This is due to the special case of the CoreSight configuration, where
a "sink" (where the trace data is captured) is shared by multiple Trace
units. So, we could share the "sink" for multiple trace units if they
are tracing the events that belong to the same "perf" session. (The
userspace tool could decode the trace data based on the TraceID
in the trace packets). Is there a better way to do this ?

Suzuki
Peter Zijlstra Oct. 22, 2020, 1:34 p.m. UTC | #4
On Thu, Oct 22, 2020 at 06:19:37PM +0530, Sai Prakash Ranjan wrote:
> On 2020-10-22 17:02, Peter Zijlstra wrote:
> > On Thu, Oct 22, 2020 at 04:27:52PM +0530, Sai Prakash Ranjan wrote:
> > 
> > > Looking at the ETR and other places in the kernel, ETF and the
> > > ETB are the only places trying to dereference the task(owner)
> > > in tmc_enable_etf_sink_perf() which is also called from the
> > > sched_in path as in the call trace.
> > 
> > > @@ -391,6 +392,10 @@ static void *tmc_alloc_etf_buffer(struct
> > > coresight_device *csdev,
> > >  {
> > >  	int node;
> > >  	struct cs_buffers *buf;
> > > +	struct task_struct *task = READ_ONCE(event->owner);
> > > +
> > > +	if (!task || is_kernel_event(event))
> > > +		return NULL;
> > 
> > 
> > This is *wrong*... why do you care about who owns the events?
> > 
> 
> The original issue was the owner being NULL and causing
> a NULL pointer dereference.

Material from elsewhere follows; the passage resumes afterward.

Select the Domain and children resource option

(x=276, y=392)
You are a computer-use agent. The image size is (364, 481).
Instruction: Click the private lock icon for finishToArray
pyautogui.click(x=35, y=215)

I did ask some time back
> if it is valid for the owner to be NULL [1] and should
> probably be handled in events core?

No, what I asked is why do you care about ->owner to begin with? That
seems wrong. A driver should not touch ->owner _at_all_.
Sai Prakash Ranjan Oct. 22, 2020, 2:23 p.m. UTC | #5
On 2020-10-22 19:04, Peter Zijlstra wrote:
> On Thu, Oct 22, 2020 at 06:19:37PM +0530, Sai Prakash Ranjan wrote:
>> On 2020-10-22 17:02, Peter Zijlstra wrote:
>> > On Thu, Oct 22, 2020 at 04:27:52PM +0530, Sai Prakash Ranjan wrote:
>> >
>> > > Looking at the ETR and other places in the kernel, ETF and the
>> > > ETB are the only places trying to dereference the task(owner)
>> > > in tmc_enable_etf_sink_perf() which is also called from the
>> > > sched_in path as in the call trace.
>> >
>> > > @@ -391,6 +392,10 @@ static void *tmc_alloc_etf_buffer(struct
>> > > coresight_device *csdev,
>> > >  {
>> > >  	int node;
>> > >  	struct cs_buffers *buf;
>> > > +	struct task_struct *task = READ_ONCE(event->owner);
>> > > +
>> > > +	if (!task || is_kernel_event(event))
>> > > +		return NULL;
>> >
>> >
>> > This is *wrong*... why do you care about who owns the events?
>> >
>> 
>> The original issue was the owner being NULL and causing
>> a NULL pointer dereference. I did ask some time back
>> if it is valid for the owner to be NULL [1] and should
>> probably be handled in events core?
> 
> No, what I asked is why do you care about ->owner to begin with? That
> seems wrong. A driver should not touch ->owner _at_all_.
> 

Ah ok, so Suzuki explained that in other reply and if there is
some other better way?

Thanks,
Sai
Peter Zijlstra Oct. 22, 2020, 3:06 p.m. UTC | #6
On Thu, Oct 22, 2020 at 02:30:21PM +0100, Suzuki Poulose wrote:
> On 10/22/20 12:32 PM, Peter Zijlstra wrote:
> > On Thu, Oct 22, 2020 at 04:27:52PM +0530, Sai Prakash Ranjan wrote:
> > 
> > > Looking at the ETR and other places in the kernel, ETF and the
> > > ETB are the only places trying to dereference the task(owner)
> > > in tmc_enable_etf_sink_perf() which is also called from the
> > > sched_in path as in the call trace.
> > 
> > > @@ -391,6 +392,10 @@ static void *tmc_alloc_etf_buffer(struct coresight_device *csdev,
> > >   {
> > >   	int node;
> > >   	struct cs_buffers *buf;
> > > +	struct task_struct *task = READ_ONCE(event->owner);
> > > +
> > > +	if (!task || is_kernel_event(event))
> > > +		return NULL;
> > 
> > 
> > This is *wrong*... why do you care about who owns the events?
> > 
> 
> This is due to the special case of the CoreSight configuration, where
> a "sink" (where the trace data is captured) is shared by multiple Trace
> units. So, we could share the "sink" for multiple trace units if they
> are tracing the events that belong to the same "perf" session. (The
> userspace tool could decode the trace data based on the TraceID
> in the trace packets). Is there a better way to do this ?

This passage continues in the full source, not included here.